I’m a big mind map person…just something about the visual tree effect that makes it easier for me to organize stuff. And I have loved FreeMind for a few years now. But the limitation has been that, well, it’s not very flexible in terms of social collaboration and stuff.
Enter MindMeister which has my mind a fluttering. It’s a web-based collaborative mind mapping app that so far, after about an hour’s worth of playing, is really letting me do great stuff. You can check out the intro video on the site, but here are the key features I’ve found so far that I’m liking a lot:
- Easy importing of my FreeMind Maps. You can do it with MindJet MindManager too. Nice.
- Drag and drop and easy keyboard tools. I love Ajax. (This is Ajax, right?)
- Sharing/collaboration. Just invite people in to play.
- In the best wiki tradition, it has a history so you can track changes. (Awesome.)
- You can publish your Maps to the Web, even embed them into a blog post.
- And while they don’t have an RSS feed to track changes, they do let you configure update alerts to your…wait for it…Twitter account.
They even have this cool little extension for MAC users that puts a little app on your desktop that you can post ideas or links to your default map in a flash. Mercy.
This has been a great couple of weeks for tools…Skitch, Jing, and now this. And the thing I love about all of them is that they are solving that little publishing hump in a very easy way by making the upload piece a seamless part of the process.
Prediction: Google buys MindMeister within six months…
Technorati Tags: mindmapping, maps, tools, organization
Tom Hoffman says
If you’re on a Mac, it is all about OmniGraffle.
You may want to check out bubbl.us, which is basically the same thing as Mastermind. At first glance Mastermind seems like it’s a bit more sophisticated and better for complicated mind-maps. That said, bubbl.us is extremely simple and visually very attractive, and for that reason many be a better option for younger students doing simple tasks. I blogged about bubbl.us a couple of weeks ago.
Aside from Bubbl.us, Mindomo is pretty slick as well. Eric Curts, from Ohio Treasure Chest, did a nice podcast back on June 1st in which is reviews the educational uses of CMap, Mindmeister, Mind42, Bubbl.us, Freemind, and Mindomo. Here is the link to the podcast…
Oops wrong Ohio Treasure Chest podcast, here is the correct link…

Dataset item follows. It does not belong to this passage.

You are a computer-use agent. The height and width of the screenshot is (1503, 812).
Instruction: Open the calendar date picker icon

I think Mindmeister was started by the same creators of Kazaa and Skype. Not quite sure.
Vic Gee says
There are many more web-based mind mapping and concept mapping applications. The ones I know of are bubble-mind.com, comapping.com, glinkr.net, kayuda.com, mapul.com, mind42.com, mindomo.com, mindmeister.com, webofweb.net
There are thumbnails and screenshots for them all at mind-mapping.org, or you can look at all the desktop mind mapping software instead, and pick to see just ones that run on a Mac, just Linux, or whatever.

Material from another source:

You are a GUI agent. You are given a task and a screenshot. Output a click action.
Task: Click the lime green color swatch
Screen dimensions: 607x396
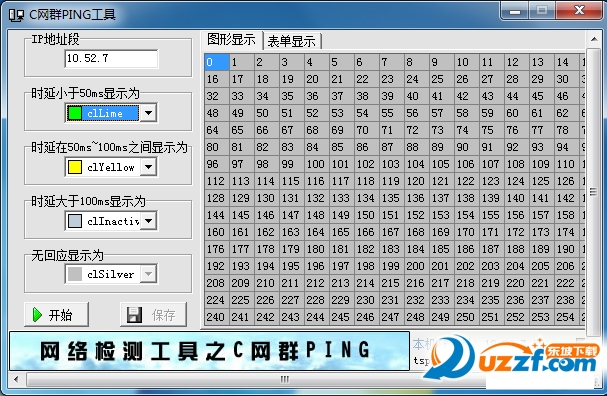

The master list of mind mapping &
information management software
Brian S. Friedlander says
Hello from another NJite! Yes- having the ability to collaborate using your mindmaps is a great feature. I have been using a number of these services and really enjoy having access to them when I have an internet connection.

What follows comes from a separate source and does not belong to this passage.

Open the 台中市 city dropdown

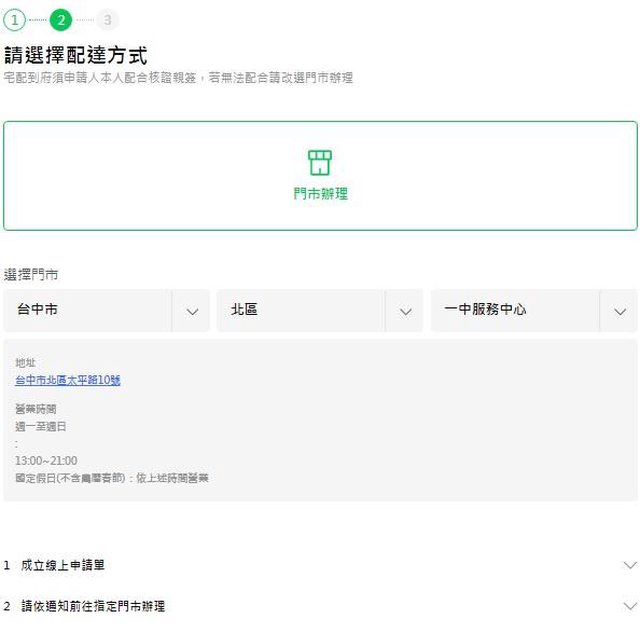[x=88, y=311]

You can take a look at my blog at http://assistivetek.blogspot.com for up to date information on mind mapping software and assistive technology. Brian
Adrian Bruce says
Hi Will & Co,
I’m a big fan of C-Map and then getting the kids to combine the map with another program to add graphics to it in order to make a visual verbal mind map.
I’ve added a mind map on how to mind map to my site that demonstrates what it can do. I give this mind map to my students as a model of what you ‘can’ do with the program.
See what you think.
Gary Stager says
I’ve pondered the fascination with mind-mapping and brainstorming here.
Joan Vinall-Cox says
Thanks Will. MindMeister looks like fun, and is useful.